Пеликаны охотились, и волны пенились, изрытые воронками, а голос в моем мозгу звучал резче и резче, становясь невыносимым, как скрежет металла по стеклу. Я знал теперь, кто его хозяин, не задаваясь больше глупым «Кто это?», будто покончив с ним раз и навсегда. Вместо него с языка просилось растерянное «Кто ты?», но я твердо сжимал челюсти, не пуская наружу лишние слова, бесформенные осколки безвольных раздумий, столь же далеких от правоты, сколь и любые ярлыки, произвольно выбранные в минуты слабости.
Голос скрежетал, голос рос и креп, словно предлагая помериться с ним мощью. Он звал меня куда-то, и я хотел туда, за ним, хоть остатки косного благоразумия пытались еще бороться с неизбежным. Я знал, впрочем, что им не продержаться долго, силы были неравны – еще чуть-чуть и раздастся чужой победный клич, я опущу голову и побреду, куда меня влекут. Вот уже и глаза закрываются, что-то подталкивает в спину, и я делаю шаг наощупь, вытянув руку. Вот рука падает бессильно, ощущая лишь брызги и пустоту. Ну да, все верно, там же одна лишь пучина, крутое дно и беспощадные волны…
Очнувшись на миг, в страхе, почти в панике я разжал веки и обнаружил, что по-прежнему стою на берегу, не переместившись ни на сантиметр. Тут же ярчайшие блики ослепили и заставили вновь зажмуриться, голос взвыл, взревел оглушительно, я успел еще подумать что-то про гипнотический бред и ядовитый дурман, а потом пошел, пошел вперед, не видя ничего вокруг, будто следуя тайным командам и не беспокоясь более о своей судьбе. Тот новый, призрачный во мне победил; его нервическая дрожь оказалась сильнее спасительного инстинкта. Я будто переступил границу и попал в середину изощренного сна с собою самим в заглавной роли. Ничего не оставалось более, лишь следовать его течению, и я следовал послушно, презрев осторожность.
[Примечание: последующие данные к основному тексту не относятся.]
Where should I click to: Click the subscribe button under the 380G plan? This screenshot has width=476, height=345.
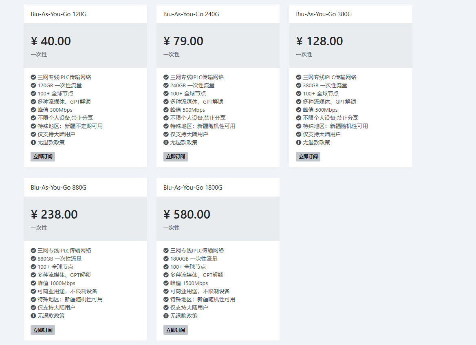coord(308,157)
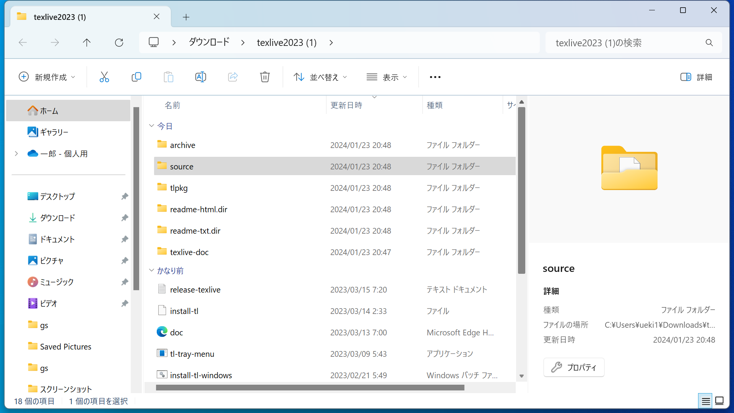Toggle the 詳細 details pane
Image resolution: width=734 pixels, height=413 pixels.
696,77
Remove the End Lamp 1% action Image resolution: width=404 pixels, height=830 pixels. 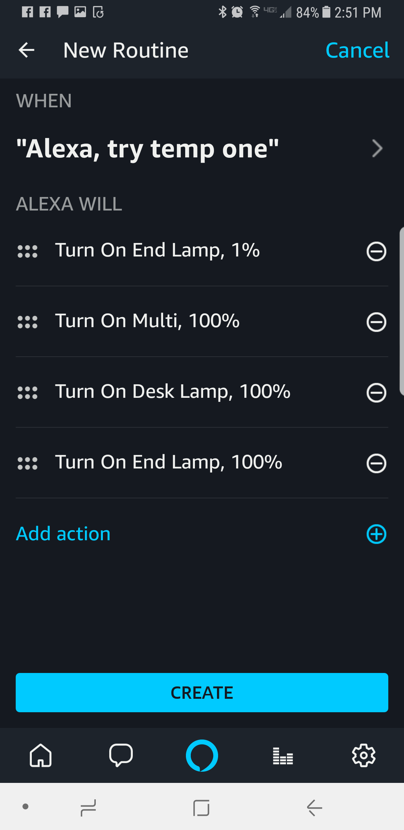tap(376, 251)
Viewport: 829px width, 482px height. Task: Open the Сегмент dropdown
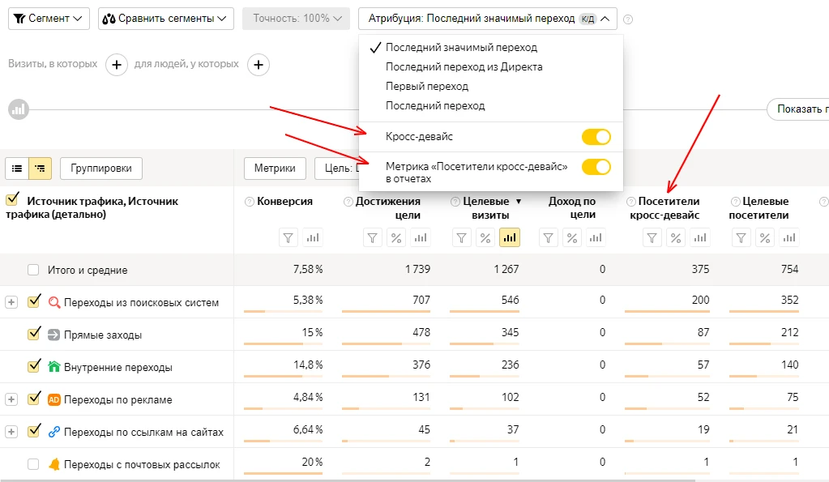pos(50,19)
Свет не проникал сквозь сомкнутые веки; казалось, я невидим и неуловим, и ничто не способно причинить мне вред. Это было наивно и до невозможности глупо, мой одурманенный разум силился вскричать и предостеречь, но все его попытки безнадежно запоздали, в чем мне очень уже скоро предстояло убедиться.
Глава 16
Дальнейшее произошло очень быстро, хоть и тянулось бесконечно, как и положено сну. Впрочем, едва ли это был сон – никакая явь не в силах отпечататься глубже, перевернуть сознание и изорвать в клочья все мысли. Я прожил новую жизнь – ту, которой был достоин – зная, что мог бы предугадать ее сам, если бы только имел мужество видеть все без прикрас и лжи. Мне не дали пощады и ничего не скрыли – достаточно ли, чтоб поверить и не считать малодушно, что реальность искажена?..
Поначалу было легко – шаги давались без усилий, ноги не вязли в песке, и соленая вода не подступала к горлу. В дальних уголках сознания я отдавал себе отчет, что как будто и не двигаюсь с места, но при этом бреду на неотступный зов, чувствуя его всей кожей. Ветер свистел кругом, разыгравшись вновь, подгоняя и стращая мимоходом; где-то шелестел прибой – справа, слева, позади? В голове роились видения, но суть их оставалась неясной, а на язык просились длинные фразы, путаясь одна с другой, словно куски разноцветной ленты.